(Collection entries)
★ ★ ★ ★ ★

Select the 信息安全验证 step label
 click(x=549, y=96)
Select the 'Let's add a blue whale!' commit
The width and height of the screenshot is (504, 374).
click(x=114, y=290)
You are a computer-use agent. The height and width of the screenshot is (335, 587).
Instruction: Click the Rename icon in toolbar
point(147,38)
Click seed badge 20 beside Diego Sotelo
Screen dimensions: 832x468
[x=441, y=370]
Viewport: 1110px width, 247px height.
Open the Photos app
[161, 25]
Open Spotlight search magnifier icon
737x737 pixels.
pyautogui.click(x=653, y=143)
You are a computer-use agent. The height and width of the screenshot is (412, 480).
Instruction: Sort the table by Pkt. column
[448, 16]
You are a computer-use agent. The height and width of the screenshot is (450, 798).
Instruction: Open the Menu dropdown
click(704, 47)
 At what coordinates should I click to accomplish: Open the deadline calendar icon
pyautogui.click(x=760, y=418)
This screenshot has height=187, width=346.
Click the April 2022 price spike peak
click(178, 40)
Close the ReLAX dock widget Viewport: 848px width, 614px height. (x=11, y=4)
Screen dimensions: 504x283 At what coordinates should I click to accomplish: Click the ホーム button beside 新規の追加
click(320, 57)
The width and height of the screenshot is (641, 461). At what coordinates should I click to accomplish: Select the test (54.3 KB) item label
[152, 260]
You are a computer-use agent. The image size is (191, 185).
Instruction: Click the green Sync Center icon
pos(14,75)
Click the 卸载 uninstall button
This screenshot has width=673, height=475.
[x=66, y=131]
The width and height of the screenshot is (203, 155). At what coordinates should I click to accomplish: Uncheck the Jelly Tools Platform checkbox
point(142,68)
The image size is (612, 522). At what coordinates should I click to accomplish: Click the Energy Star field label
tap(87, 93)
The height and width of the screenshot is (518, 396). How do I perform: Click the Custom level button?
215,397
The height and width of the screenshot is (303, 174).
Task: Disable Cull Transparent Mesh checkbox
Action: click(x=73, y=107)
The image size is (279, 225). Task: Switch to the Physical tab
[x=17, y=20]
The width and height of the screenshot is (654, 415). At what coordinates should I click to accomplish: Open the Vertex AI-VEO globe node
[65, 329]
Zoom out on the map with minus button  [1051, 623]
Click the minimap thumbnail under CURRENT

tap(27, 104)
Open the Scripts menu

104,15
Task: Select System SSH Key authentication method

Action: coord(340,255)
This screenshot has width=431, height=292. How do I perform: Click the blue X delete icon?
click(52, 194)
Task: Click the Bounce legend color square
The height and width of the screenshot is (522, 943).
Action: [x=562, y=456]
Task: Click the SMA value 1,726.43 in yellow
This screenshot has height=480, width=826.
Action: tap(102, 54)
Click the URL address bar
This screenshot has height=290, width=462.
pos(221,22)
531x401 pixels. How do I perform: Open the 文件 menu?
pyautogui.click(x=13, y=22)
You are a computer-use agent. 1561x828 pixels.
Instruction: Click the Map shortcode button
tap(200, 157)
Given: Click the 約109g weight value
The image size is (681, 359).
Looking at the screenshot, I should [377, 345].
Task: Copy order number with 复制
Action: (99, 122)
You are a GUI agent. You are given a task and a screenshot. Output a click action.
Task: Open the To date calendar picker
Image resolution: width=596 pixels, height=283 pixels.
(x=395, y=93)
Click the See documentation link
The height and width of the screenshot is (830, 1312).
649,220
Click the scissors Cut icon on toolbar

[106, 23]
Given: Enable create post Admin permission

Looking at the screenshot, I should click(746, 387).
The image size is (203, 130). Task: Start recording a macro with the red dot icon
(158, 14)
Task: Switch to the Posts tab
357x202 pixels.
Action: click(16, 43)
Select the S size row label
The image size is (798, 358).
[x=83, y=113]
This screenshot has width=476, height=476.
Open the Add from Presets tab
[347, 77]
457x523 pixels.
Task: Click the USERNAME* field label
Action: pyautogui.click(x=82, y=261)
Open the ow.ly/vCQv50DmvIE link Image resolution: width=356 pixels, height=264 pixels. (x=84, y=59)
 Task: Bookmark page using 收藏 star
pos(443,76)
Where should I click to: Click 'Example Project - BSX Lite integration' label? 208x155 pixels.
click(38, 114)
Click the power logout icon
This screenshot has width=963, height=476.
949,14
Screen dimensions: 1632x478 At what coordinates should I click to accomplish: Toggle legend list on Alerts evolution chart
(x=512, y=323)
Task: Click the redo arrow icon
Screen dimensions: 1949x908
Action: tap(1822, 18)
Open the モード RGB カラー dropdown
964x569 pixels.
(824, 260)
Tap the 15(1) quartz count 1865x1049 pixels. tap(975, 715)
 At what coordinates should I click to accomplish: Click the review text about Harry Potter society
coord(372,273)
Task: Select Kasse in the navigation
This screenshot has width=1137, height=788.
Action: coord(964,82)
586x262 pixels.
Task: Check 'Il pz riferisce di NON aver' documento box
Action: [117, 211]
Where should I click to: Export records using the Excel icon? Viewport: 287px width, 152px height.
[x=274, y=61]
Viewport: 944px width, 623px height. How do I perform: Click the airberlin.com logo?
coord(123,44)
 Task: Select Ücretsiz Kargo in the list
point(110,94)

★ ★ ★ ★ ★

» Description of the task: The entries above should be set down again exactly as they appear.

» Final answer:
Select the 信息安全验证 step label
 click(x=549, y=96)
Select the 'Let's add a blue whale!' commit
The width and height of the screenshot is (504, 374).
click(x=114, y=290)
You are a computer-use agent. The height and width of the screenshot is (335, 587).
Instruction: Click the Rename icon in toolbar
point(147,38)
Click seed badge 20 beside Diego Sotelo
Screen dimensions: 832x468
[x=441, y=370]
Viewport: 1110px width, 247px height.
Open the Photos app
[161, 25]
Open Spotlight search magnifier icon
737x737 pixels.
pyautogui.click(x=653, y=143)
You are a computer-use agent. The height and width of the screenshot is (412, 480).
Instruction: Sort the table by Pkt. column
[448, 16]
You are a computer-use agent. The height and width of the screenshot is (450, 798).
Instruction: Open the Menu dropdown
click(704, 47)
 At what coordinates should I click to accomplish: Open the deadline calendar icon
pyautogui.click(x=760, y=418)
This screenshot has height=187, width=346.
Click the April 2022 price spike peak
click(178, 40)
Close the ReLAX dock widget Viewport: 848px width, 614px height. (x=11, y=4)
Screen dimensions: 504x283 At what coordinates should I click to accomplish: Click the ホーム button beside 新規の追加
click(320, 57)
The width and height of the screenshot is (641, 461). At what coordinates should I click to accomplish: Select the test (54.3 KB) item label
[152, 260]
You are a computer-use agent. The image size is (191, 185).
Instruction: Click the green Sync Center icon
pos(14,75)
Click the 卸载 uninstall button
This screenshot has width=673, height=475.
[x=66, y=131]
The width and height of the screenshot is (203, 155). At what coordinates should I click to accomplish: Uncheck the Jelly Tools Platform checkbox
point(142,68)
The image size is (612, 522). At what coordinates should I click to accomplish: Click the Energy Star field label
tap(87, 93)
The height and width of the screenshot is (518, 396). How do I perform: Click the Custom level button?
215,397
The height and width of the screenshot is (303, 174).
Task: Disable Cull Transparent Mesh checkbox
Action: click(x=73, y=107)
The image size is (279, 225). Task: Switch to the Physical tab
[x=17, y=20]
The width and height of the screenshot is (654, 415). At what coordinates should I click to accomplish: Open the Vertex AI-VEO globe node
[65, 329]
Zoom out on the map with minus button  [1051, 623]
Click the minimap thumbnail under CURRENT

tap(27, 104)
Open the Scripts menu

104,15
Task: Select System SSH Key authentication method

Action: coord(340,255)
This screenshot has width=431, height=292. How do I perform: Click the blue X delete icon?
click(52, 194)
Task: Click the Bounce legend color square
The height and width of the screenshot is (522, 943).
Action: [x=562, y=456]
Task: Click the SMA value 1,726.43 in yellow
This screenshot has height=480, width=826.
Action: tap(102, 54)
Click the URL address bar
This screenshot has height=290, width=462.
pos(221,22)
531x401 pixels. How do I perform: Open the 文件 menu?
pyautogui.click(x=13, y=22)
You are a computer-use agent. 1561x828 pixels.
Instruction: Click the Map shortcode button
tap(200, 157)
Given: Click the 約109g weight value
The image size is (681, 359).
Looking at the screenshot, I should [377, 345].
Task: Copy order number with 复制
Action: (99, 122)
You are a GUI agent. You are given a task and a screenshot. Output a click action.
Task: Open the To date calendar picker
Image resolution: width=596 pixels, height=283 pixels.
(x=395, y=93)
Click the See documentation link
The height and width of the screenshot is (830, 1312).
649,220
Click the scissors Cut icon on toolbar

[106, 23]
Given: Enable create post Admin permission

Looking at the screenshot, I should click(746, 387).
The image size is (203, 130). Task: Start recording a macro with the red dot icon
(158, 14)
Task: Switch to the Posts tab
357x202 pixels.
Action: click(16, 43)
Select the S size row label
The image size is (798, 358).
[x=83, y=113]
This screenshot has width=476, height=476.
Open the Add from Presets tab
[347, 77]
457x523 pixels.
Task: Click the USERNAME* field label
Action: pyautogui.click(x=82, y=261)
Open the ow.ly/vCQv50DmvIE link Image resolution: width=356 pixels, height=264 pixels. (x=84, y=59)
 Task: Bookmark page using 收藏 star
pos(443,76)
Where should I click to: Click 'Example Project - BSX Lite integration' label? 208x155 pixels.
click(38, 114)
Click the power logout icon
This screenshot has width=963, height=476.
949,14
Screen dimensions: 1632x478 At what coordinates should I click to accomplish: Toggle legend list on Alerts evolution chart
(x=512, y=323)
Task: Click the redo arrow icon
Screen dimensions: 1949x908
Action: tap(1822, 18)
Open the モード RGB カラー dropdown
964x569 pixels.
(824, 260)
Tap the 15(1) quartz count 1865x1049 pixels. tap(975, 715)
 At what coordinates should I click to accomplish: Click the review text about Harry Potter society
coord(372,273)
Task: Select Kasse in the navigation
This screenshot has width=1137, height=788.
Action: coord(964,82)
586x262 pixels.
Task: Check 'Il pz riferisce di NON aver' documento box
Action: [117, 211]
Where should I click to: Export records using the Excel icon? Viewport: 287px width, 152px height.
[x=274, y=61]
Viewport: 944px width, 623px height. How do I perform: Click the airberlin.com logo?
coord(123,44)
 Task: Select Ücretsiz Kargo in the list
point(110,94)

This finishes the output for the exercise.